Stored data:
* * * *

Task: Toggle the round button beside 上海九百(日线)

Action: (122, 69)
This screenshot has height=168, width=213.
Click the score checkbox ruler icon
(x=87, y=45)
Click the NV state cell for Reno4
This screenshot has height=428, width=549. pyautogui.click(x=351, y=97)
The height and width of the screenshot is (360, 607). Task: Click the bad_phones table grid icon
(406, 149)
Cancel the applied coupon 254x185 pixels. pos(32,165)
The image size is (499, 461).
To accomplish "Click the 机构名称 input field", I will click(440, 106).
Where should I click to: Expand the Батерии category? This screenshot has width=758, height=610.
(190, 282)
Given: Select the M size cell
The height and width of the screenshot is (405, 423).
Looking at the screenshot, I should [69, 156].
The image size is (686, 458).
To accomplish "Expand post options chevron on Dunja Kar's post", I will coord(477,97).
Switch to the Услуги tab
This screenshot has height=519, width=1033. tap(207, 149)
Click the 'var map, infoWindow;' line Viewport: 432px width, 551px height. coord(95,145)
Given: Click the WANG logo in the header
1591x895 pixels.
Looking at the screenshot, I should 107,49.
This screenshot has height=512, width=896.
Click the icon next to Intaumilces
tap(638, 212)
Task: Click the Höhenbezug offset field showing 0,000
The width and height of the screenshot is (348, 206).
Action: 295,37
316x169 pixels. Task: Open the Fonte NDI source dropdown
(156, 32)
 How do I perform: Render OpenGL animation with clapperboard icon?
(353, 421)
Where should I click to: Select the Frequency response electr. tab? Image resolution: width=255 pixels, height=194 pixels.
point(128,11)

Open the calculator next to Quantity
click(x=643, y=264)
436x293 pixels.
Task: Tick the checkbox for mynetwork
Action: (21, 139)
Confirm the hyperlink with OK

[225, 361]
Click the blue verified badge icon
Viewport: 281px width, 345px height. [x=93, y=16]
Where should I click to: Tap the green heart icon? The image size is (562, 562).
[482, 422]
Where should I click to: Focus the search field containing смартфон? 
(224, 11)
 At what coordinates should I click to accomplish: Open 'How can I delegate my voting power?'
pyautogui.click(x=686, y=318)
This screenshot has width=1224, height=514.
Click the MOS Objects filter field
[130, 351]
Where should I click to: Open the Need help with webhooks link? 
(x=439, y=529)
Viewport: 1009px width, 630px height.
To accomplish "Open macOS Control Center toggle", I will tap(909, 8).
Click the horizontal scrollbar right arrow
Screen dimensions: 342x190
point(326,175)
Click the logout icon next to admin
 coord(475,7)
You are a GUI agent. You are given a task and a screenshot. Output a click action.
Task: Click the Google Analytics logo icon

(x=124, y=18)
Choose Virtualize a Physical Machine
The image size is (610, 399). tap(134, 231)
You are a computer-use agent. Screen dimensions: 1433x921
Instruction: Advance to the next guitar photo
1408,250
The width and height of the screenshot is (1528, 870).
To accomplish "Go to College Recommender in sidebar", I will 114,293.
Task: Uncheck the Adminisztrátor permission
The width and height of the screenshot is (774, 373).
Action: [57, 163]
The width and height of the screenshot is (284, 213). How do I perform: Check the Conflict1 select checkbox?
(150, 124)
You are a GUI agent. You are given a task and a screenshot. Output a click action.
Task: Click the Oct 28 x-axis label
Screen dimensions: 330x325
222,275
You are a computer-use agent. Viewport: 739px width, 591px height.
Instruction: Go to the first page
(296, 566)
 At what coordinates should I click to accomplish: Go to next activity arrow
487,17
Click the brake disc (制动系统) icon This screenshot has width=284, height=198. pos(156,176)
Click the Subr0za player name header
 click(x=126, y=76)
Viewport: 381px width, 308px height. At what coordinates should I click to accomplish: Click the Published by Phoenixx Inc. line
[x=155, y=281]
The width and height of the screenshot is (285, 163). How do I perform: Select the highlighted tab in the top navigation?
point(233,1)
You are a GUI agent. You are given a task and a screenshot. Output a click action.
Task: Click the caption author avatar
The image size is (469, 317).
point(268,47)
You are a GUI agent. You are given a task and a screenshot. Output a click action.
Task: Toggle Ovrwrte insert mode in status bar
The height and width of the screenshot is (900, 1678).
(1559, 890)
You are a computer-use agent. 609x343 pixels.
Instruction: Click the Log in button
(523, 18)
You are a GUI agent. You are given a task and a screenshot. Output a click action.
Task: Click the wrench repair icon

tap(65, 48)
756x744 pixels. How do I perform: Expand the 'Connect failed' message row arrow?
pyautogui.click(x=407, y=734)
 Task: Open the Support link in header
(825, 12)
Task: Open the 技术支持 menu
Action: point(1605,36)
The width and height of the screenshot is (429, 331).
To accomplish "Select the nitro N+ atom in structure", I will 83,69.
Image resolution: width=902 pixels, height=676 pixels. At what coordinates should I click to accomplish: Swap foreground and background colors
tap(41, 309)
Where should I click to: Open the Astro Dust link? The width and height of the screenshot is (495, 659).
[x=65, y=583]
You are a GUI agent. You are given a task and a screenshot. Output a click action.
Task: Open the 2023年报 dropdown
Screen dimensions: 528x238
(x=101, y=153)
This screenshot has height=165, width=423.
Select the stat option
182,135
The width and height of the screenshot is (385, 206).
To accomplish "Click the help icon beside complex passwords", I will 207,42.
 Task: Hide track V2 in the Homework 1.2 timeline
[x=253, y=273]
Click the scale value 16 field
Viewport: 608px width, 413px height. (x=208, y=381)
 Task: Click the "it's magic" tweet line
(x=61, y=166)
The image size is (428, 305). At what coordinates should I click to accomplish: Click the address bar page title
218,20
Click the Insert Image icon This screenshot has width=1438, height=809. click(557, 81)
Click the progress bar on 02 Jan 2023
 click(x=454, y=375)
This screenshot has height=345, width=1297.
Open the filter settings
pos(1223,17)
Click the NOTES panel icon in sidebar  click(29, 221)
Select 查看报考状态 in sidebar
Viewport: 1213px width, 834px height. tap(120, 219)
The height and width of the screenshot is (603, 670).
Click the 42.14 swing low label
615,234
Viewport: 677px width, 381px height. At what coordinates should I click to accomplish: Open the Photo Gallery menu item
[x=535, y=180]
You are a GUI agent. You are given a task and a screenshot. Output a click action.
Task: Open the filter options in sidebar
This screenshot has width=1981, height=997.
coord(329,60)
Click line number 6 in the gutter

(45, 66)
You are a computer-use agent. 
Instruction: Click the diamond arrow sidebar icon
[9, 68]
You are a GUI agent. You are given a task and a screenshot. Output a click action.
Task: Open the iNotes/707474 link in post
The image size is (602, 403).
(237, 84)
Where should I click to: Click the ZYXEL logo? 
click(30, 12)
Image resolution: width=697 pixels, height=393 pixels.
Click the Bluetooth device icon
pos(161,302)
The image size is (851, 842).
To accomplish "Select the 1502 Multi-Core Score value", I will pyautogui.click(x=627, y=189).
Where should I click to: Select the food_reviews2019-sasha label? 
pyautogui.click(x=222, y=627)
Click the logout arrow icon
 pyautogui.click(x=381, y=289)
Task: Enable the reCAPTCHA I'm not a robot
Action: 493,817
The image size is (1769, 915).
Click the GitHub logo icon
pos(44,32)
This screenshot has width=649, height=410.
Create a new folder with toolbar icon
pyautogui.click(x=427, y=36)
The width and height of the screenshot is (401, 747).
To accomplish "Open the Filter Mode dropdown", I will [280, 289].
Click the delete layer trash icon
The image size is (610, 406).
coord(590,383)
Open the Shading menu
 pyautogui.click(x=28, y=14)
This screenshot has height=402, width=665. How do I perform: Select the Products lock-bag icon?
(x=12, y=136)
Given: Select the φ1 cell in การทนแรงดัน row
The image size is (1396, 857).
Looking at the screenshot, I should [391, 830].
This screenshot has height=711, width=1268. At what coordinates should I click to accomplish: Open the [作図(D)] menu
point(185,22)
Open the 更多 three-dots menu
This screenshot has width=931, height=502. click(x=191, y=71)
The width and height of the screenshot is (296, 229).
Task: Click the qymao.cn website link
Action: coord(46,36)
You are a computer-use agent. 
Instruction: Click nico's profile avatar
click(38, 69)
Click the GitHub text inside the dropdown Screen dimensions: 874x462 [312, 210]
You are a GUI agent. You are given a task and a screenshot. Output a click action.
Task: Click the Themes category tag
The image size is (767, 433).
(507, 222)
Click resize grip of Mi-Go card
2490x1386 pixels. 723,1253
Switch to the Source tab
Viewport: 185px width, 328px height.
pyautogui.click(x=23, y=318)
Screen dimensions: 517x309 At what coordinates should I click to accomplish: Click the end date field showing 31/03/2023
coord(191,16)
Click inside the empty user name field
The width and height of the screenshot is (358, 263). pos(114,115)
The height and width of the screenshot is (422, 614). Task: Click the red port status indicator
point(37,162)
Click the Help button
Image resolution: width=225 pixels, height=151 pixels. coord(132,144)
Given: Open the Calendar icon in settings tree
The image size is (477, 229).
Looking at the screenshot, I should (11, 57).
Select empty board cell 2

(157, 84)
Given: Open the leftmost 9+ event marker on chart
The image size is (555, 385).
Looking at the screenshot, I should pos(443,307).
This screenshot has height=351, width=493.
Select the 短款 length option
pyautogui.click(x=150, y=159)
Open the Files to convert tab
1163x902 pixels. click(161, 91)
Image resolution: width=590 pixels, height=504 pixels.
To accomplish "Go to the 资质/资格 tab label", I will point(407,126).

* * * *

TASK OBJECTIVE: Reproduce the items above verbatim, from the line with "Click the scale value 16 field" up to and including the line with "Click the NOTES".

FULL RESPONSE:
Click the scale value 16 field
Viewport: 608px width, 413px height. (x=208, y=381)
 Task: Click the "it's magic" tweet line
(x=61, y=166)
The image size is (428, 305). At what coordinates should I click to accomplish: Click the address bar page title
218,20
Click the Insert Image icon This screenshot has width=1438, height=809. click(557, 81)
Click the progress bar on 02 Jan 2023
 click(x=454, y=375)
This screenshot has height=345, width=1297.
Open the filter settings
pos(1223,17)
Click the NOTES panel icon in sidebar  click(29, 221)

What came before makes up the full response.